Pete Townshend, Roger Daltrey, John Entwistle and Keith Moon took the stage to a howling uproar of wild fans, like caged animals released to act out without reserve. I can’t think of a song I didn’t know, and sang along as best I could. And the garlic permeating my pores filled the air, competing with the wild weed.
Oh, that smell.
I couldn’t smoke, I was pregnant for god’s sake! But all you had to do was inhale to catch a buzz.
Was it the Who or the weed?
The Who was definitely providing the intoxication. Was there a better group on god’s green Earth?
Nope.
I’m not able to express in musical terms how they sounded. All I know is that they were out of sight, out of control, dynamite. Keith hurling sticks like a magic electric light show before it had its name. Roger, dressed like an Indian, on a rampage—sweaty, untamed. And, Pete being Pete: singer, songwriter, arranger, extortioner of that savage Who sound.
The crowning moment: Pete Townshend destroying his guitar. A beautiful, and probably very expensive, guitar. But hey, they were the Who, and they could afford it, and it was almost expected that they exploit and destroy, especially at the famed Fillmore East. My son (I didn’t know at the time I was having a boy—this was pre-sonogram days, when you waited, anticipating and excited at the outcome) jumped in my belly for a good two weeks after the concert.
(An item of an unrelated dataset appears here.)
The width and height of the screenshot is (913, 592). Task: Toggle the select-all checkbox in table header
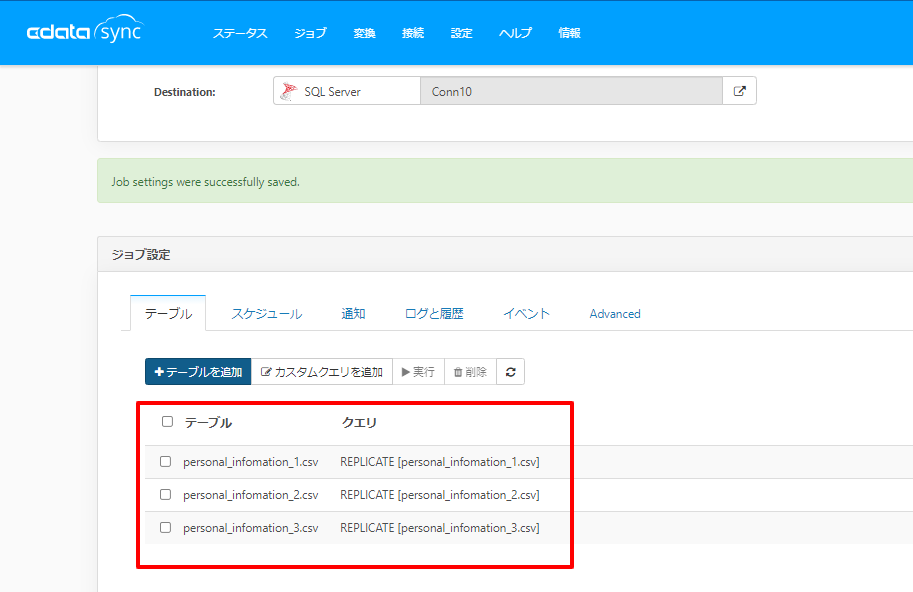[167, 421]
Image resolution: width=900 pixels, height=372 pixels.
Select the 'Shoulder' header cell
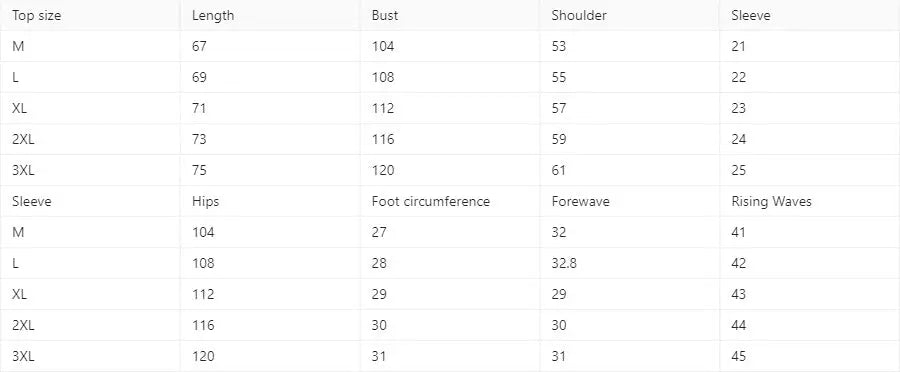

No exaggeration. I was worried.
I feared consulting a doctor at the possible damage done, exposing my soon-to-be-born son to a pot-infused, hypervolume, wild concert.
Fortunately, the outcome was a boy who loves the Who, shares the same love of the songs played at that very concert, and is a fan to this day.
I can’t think of a better reason to remember the Who, live at the Fillmore East, October, 1969.

Fillmore East photographs by Paul S. Smith, from the October 20, 1969, performance.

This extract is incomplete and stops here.